Phenotypes of infertile women harboring biallelic TLE6 variants in this study are similar to the previously reported clinical cases [14, 23–25]. These four patients underwent a total of nine IVF/ICSI attempts in which the number of retrieved oocytes and frequency of oocyte maturity were not clearly abnormal; however, the fertilization rate and blastocyst development rate were very low. The overwhelming majority of the embryos had developmental arrest on the third day, so that none of these patients obtained high-quality blastocysts or established pregnancy successfully. One of the patients (II-4 in family 1) got pregnant successfully at the first attempt using donated oocytes. Therefore, these biallelic TLE6 variants are responsible for PEL, which cannot be rescued by IVF or ICSI. In contrast, subject II-1 in family 1, who had a heterozygous variant in TLE6, had normal fertility and two healthy children. Furthermore, in our cohort of control women pursuing IVF/ICSI due to male infertility, we also found that a subject harboring a heterozygous missense variant in TLE6 established pregnancy successfully via sperm donation. These clinical cases combined with Sanger sequencing can help further understand the inheritance pattern of the TLE6 mutant gene.
In addition, we used light microscopy for five consecutive days to observe the development and morphology of the embryos from one patient (II-4 in family 1) who carried the homozygous TLE6 frameshift variant c.1631_1632delCA (p.Pro544Argfs*5), and found that three embryos had a high percentage of fragmentation during culture, whereas the other five embryos were arrested on the third day, showing similar phenotype in embryogenesis between infertile women carrying TLE6 variants and Tle6Null female mice. Thus, combined with previous reports, we speculated that the TLE6 missense/frameshift variants lead to embryo fragmentation by disrupting the F-actin and spindle dynamics. In addition, our study is the first to assess the expression levels of the TLE6 protein in the oocytes of affected individuals. Immunofluorescence staining showed that the biallelic variants in TLE6 in the present study resulted in the degradation of TLE6 in the oocytes of affected individuals. From this, we speculate that TLE6 protein degradation might then affect the stability and function of the SCMC, eventually leading to preimplantation embryonic lethality.

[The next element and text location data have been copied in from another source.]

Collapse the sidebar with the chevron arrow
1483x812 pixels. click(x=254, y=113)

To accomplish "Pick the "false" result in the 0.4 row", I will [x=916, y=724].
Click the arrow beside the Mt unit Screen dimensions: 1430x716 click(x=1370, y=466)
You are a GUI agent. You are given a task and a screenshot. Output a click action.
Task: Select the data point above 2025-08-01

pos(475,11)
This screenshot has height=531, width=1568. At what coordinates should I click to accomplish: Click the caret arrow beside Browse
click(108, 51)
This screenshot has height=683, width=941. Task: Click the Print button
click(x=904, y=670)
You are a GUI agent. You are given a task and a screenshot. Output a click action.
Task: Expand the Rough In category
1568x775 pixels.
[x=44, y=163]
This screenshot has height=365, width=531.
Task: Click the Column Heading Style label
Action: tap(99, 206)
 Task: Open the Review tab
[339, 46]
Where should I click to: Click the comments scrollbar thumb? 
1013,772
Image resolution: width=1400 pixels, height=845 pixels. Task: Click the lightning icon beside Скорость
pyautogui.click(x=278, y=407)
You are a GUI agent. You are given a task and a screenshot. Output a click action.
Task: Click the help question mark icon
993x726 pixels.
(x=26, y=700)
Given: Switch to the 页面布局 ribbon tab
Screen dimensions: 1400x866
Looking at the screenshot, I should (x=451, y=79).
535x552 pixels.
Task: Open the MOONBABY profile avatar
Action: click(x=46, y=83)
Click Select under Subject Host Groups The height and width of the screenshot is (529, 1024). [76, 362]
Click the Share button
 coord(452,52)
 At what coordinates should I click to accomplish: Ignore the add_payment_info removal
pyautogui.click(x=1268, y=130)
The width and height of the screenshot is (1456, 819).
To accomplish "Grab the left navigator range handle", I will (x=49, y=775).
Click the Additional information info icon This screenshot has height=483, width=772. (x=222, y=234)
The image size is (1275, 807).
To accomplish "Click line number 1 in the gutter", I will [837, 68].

There are a few limitations associated with the current study. First, the exact molecular mechanism of PEL could not be completely elucidated owing to the paucity of human oocytes and embryos. It will be worthwhile to study the molecular mechanism using knock-in mice for each variant in future. Second, sample size of affected women was limited in the present study, so the incidence of TLE6 variants in patients with PEL requires further research.
In conclusion, this study extends the spectrum of variants in TLE6 and shows that biallelic TLE6 variants are responsible for preimplantation embryonic lethality, which cannot be rescued by IVF or ICSI. Thus, oocyte donation may be the best option for a successful pregnancy in patients with primary infertility who harbor biallelic TLE6 variants.